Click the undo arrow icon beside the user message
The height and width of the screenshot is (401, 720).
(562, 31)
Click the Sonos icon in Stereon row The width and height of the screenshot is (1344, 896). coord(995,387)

+---+

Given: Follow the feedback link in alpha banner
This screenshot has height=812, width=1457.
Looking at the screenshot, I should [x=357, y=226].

+---+

Using the material, show each line where the string "icon" can be found.

Task result:
Click the undo arrow icon beside the user message
Click the Sonos icon in Stereon row The width and height of the screenshot is (1344, 896). coord(995,387)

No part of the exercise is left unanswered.